(Saved entries)
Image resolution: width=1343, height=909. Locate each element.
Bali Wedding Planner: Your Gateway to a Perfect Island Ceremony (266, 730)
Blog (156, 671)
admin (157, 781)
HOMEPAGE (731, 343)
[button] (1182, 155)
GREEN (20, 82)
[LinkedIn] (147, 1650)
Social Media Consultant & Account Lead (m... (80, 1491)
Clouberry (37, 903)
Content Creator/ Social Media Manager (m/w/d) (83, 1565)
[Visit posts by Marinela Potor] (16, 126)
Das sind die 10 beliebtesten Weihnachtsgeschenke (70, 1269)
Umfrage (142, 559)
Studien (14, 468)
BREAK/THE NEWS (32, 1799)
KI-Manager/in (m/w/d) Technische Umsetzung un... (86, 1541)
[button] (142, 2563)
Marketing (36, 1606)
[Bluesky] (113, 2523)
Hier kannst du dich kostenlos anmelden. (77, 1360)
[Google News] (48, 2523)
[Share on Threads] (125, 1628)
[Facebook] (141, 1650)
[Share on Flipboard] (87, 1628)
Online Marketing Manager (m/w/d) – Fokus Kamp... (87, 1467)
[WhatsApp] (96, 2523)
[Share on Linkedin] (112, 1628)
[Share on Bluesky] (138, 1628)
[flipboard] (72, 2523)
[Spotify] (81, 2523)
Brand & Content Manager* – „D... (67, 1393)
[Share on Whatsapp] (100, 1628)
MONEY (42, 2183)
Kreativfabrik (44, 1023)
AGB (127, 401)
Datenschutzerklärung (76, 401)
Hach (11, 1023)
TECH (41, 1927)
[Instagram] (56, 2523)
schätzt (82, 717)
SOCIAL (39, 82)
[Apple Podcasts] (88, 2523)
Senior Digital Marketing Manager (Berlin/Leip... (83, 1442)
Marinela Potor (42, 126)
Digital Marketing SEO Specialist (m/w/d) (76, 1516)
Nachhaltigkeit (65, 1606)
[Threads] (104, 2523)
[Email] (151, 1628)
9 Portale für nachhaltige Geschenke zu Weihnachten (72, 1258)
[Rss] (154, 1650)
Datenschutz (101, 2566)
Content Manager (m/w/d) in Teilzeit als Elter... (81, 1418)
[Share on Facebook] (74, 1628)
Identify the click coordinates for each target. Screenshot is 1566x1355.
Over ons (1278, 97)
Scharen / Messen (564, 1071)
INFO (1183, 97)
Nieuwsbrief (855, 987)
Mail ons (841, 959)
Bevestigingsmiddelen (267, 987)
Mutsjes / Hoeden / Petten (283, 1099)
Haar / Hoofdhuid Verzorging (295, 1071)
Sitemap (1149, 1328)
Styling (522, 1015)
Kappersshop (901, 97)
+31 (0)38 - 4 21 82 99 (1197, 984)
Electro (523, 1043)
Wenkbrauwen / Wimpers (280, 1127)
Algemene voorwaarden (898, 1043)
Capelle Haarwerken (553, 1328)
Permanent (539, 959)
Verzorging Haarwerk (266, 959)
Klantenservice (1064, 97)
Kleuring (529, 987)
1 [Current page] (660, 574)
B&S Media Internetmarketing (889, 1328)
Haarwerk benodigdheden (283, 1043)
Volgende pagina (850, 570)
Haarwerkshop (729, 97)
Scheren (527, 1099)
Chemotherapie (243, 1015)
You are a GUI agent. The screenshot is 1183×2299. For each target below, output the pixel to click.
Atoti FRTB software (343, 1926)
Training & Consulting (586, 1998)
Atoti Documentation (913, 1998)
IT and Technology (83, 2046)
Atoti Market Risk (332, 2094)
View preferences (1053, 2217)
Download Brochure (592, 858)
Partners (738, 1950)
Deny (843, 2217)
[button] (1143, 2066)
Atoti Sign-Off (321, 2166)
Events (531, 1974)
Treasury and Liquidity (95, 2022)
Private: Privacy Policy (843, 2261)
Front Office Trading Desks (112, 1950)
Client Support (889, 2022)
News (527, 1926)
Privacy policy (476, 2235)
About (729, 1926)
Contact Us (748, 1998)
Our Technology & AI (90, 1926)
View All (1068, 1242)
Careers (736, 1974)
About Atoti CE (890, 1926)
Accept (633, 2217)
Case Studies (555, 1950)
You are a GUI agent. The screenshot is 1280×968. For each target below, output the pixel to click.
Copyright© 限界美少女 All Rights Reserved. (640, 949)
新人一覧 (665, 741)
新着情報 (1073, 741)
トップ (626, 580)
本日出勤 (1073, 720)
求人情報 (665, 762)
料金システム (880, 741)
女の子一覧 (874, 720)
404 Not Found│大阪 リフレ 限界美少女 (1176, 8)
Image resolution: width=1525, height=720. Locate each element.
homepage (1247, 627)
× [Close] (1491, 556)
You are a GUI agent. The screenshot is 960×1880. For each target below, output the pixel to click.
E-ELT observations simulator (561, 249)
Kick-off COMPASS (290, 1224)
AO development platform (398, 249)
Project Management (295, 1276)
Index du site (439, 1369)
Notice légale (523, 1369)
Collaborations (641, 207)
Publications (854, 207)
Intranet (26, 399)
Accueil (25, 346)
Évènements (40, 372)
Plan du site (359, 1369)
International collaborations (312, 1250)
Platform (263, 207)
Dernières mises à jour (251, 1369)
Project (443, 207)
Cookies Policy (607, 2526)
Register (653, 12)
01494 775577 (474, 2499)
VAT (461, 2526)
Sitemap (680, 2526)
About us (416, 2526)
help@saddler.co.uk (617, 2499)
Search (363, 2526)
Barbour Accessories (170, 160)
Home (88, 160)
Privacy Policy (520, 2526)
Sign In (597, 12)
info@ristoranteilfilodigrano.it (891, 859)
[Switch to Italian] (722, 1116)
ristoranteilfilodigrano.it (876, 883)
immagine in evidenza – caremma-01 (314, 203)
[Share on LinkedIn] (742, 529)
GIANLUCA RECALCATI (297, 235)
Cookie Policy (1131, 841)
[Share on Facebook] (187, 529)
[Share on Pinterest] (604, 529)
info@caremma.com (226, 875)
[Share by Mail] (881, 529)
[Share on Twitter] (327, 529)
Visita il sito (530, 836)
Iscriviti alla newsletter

**Instructions to follow**
Identify each row that contains the string "pixel" and copy every such row in full.

**Expected output**
You are a GUI agent. The screenshot is 1183×2299. For each target below, output the pixel to click.
You are a GUI agent. The screenshot is 1280×968. For each target below, output the pixel to click.
You are a GUI agent. The screenshot is 960×1880. For each target below, output the pixel to click.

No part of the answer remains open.